Alan Knoepfler, The Damask Drum Alan Knoepfler, The Damask Drum
photo Kat Soutar
LIMINAL THEATRE’S THE DAMASK DRUM IS THE SECOND OF DIRECTOR ROBERT DRAFFIN’S INVESTIGATIONS INTO THE WORKS AND WORLD OF JAPANESE WRITER YUKIO MISHIMA. HERE, DRAFFIN AND HIS COLLABORATORS HAVE CREATED A NIGHTMARE FROM WHICH I DIDN’T WANT TO WAKE: A VISION WITH AN EXCORIATING EMOTIONAL BLEAKNESS VERGING ON THE UNBEARABLE, BUT REALISED IN SUCH AN ASTONISHINGLY ORIGINAL AND COMPLETE WAY THAT I COULDN’T HELP BUT BE TRANSFIXED.

Mishima’s story, adapted from a Noh play by one of the form’s originators (Zeami), is of a narrative simplicity that belies the deeper emotional resonances it eventually generates. A man, Iwakichi, is tricked by a cruel woman who gives him a drum and tells him that, should he beat it loudly enough that she hears it from her bedroom, she will be his. The drum’s skin, he discovers, is made of damask, and no matter how hard he beats it no sound can be produced. Despairing, he kills himself but the weight of his anger and desire transforms him into a demon, the literalisation of the woman’s crime, haunting her for all eternity.

It is through the stunning precision of both production and performance that The Damask Drum sounds so loudly for its audience. Light is tangibly, if sparingly employed to both illuminate and limit our senses. Beginning in near total darkness the imposing figure of Alan Knoepfler, a naked and muscular torso emerging from a cloud of billowing skirts, slowly seems to coalesce before us. A pale wraith writhing, seething, spitting his story and gripped by forces beyond our ken, he holds our focus with an almost alarming vocal and physical confidence. The unfolding tragedy he relates is scored by Jethro Woodward’s effects-laden live guitar, like a heavy and mordant Neil Young on a very bad trip, and elliptical and uncertain snatches of grainy film drifting across suspended panels.

When the object of the ill-fated Iwakichi’s desires finally joins him in his half-death, she comes as the kind of oni or spirit entirely appropriate to Japanese mythology, her kimono eventually expanding to cover most of the visible playing space, an ogrish empress who has become, very literally, her victim’s world. But his haunting subsumes her, too, and the endless dance of death and yearning between the two makes for unforgettable theatre.

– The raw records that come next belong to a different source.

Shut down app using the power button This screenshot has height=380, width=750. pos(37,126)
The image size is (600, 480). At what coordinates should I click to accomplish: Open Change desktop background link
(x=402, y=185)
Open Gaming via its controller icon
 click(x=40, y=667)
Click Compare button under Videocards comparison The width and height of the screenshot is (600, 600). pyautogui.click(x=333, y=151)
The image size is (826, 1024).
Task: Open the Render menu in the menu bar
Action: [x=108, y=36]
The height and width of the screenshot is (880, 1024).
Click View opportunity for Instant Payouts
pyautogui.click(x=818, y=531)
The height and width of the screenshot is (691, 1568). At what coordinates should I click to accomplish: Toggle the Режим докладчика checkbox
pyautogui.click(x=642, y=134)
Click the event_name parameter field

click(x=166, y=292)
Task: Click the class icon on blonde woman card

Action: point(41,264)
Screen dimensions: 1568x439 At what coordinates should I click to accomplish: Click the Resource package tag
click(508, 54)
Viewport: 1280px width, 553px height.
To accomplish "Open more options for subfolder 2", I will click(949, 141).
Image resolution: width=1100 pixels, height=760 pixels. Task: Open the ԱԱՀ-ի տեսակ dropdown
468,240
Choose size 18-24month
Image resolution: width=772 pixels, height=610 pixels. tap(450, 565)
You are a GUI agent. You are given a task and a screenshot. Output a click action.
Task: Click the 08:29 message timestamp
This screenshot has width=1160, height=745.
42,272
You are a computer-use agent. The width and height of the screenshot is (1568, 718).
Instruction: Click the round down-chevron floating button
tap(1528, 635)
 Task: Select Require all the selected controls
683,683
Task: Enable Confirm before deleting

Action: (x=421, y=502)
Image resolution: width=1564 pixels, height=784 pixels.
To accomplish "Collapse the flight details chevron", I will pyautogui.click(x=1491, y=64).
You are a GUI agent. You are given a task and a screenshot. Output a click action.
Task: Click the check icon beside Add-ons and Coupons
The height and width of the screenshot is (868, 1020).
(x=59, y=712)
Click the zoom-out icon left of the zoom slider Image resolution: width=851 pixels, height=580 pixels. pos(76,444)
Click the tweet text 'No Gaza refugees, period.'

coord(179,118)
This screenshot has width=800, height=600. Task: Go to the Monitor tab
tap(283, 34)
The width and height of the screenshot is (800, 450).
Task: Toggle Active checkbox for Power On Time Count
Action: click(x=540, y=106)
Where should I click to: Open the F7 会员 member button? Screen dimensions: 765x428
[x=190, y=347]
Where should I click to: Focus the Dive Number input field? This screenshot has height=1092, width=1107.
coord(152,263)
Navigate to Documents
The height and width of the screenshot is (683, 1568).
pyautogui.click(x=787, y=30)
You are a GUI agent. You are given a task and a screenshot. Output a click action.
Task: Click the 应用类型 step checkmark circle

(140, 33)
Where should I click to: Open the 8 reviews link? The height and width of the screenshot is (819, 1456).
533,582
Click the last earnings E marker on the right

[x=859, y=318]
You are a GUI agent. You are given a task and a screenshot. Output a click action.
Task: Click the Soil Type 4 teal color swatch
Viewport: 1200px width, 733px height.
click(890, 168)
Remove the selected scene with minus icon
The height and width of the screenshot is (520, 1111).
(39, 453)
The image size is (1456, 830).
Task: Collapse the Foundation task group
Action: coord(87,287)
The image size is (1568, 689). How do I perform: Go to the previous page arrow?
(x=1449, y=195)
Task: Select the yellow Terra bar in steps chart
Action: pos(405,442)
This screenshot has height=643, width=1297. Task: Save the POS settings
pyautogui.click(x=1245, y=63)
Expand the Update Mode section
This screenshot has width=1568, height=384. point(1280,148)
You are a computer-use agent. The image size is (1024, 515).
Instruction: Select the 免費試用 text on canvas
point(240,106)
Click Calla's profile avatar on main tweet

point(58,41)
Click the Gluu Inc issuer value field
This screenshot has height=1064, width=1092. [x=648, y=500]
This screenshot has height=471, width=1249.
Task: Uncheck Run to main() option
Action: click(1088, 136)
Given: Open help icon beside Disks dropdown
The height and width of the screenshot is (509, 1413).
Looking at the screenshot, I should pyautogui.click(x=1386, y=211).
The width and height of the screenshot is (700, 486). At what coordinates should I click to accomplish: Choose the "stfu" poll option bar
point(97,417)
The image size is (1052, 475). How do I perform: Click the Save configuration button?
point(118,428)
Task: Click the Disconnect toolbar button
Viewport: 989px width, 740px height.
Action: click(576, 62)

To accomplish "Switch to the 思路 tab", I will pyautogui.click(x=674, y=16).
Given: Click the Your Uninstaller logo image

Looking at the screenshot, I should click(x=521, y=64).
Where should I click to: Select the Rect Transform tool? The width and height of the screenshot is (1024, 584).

requiem for the 20th century

The scale of ambition behind Theatre @ Risk’s Requiem for the 20th Century is either its triumph or its unmaking, depending on where you stand. In a sense, any project which seeks to survey and represent an entire century (or even, in this case, only its first half) is a monumental folly. But I found in this case a work whose internal logic seemed aware of its own insufficiency, and which utilised this as a source of motive power.

There are two competing narrative forces driving the work. The first is a love story in the classic realist mode: Cassandra and Red, kept apart by history’s vicissitudes, personal failings and tragic misunderstandings, chart a course that ends in a small moment of reunion by telephone across the oceans.

Against this narrative, driven as it is by the logic of conventional drama, is the historiographic stream of the work, which seems to work against it. Requiem doesn’t engage in capital-H history as an exercise in sense-making, producing a narrative development to very real events matching the fictional drama. Instead, it offers history as iconic moments with little, well, point. Figures from Archduke Franz Ferdinand to Walter Benjamin, along with Brecht, Hitler, Rasputin, Dali, Nellie Melba and many others crowd in only to disappear as quickly. It’s history as catalogue, not story. They’re shown, but not explained. They’re often cartoonish or badly drawn. Which, to me, seems an aesthetically appropriate choice.

History-making, as any half-alert Australian is aware, is an ideological practice, and in choosing a kind of picaresque, even carnivalesque approach to history, Requiem problematises such official histories without denying the possibility of historical understanding. It’s a deeply dissatisfying work, in this way, setting itself a task it cannot achieve; and this is exactly its strength.

apolitical dance

Not Yet It’s Difficult’s most recent work seems diametrically opposite to Requiem. Where the latter work is a taxonomy of historical detail that revolves around a hollow centre, NYID’s Apolitical Dance is abstracted to the extreme. It purports to examine the effects of conservative power on real bodies, but it does so in a purely physical, decontextualised manner. The performers are bodies without identity, in a space without location or time. They are beaten or electrocuted, they march drills, they dance to moronic music, they abuse themselves and each other. But unlike earlier NYID productions, the work doesn’t add up to more than the sum of its parts.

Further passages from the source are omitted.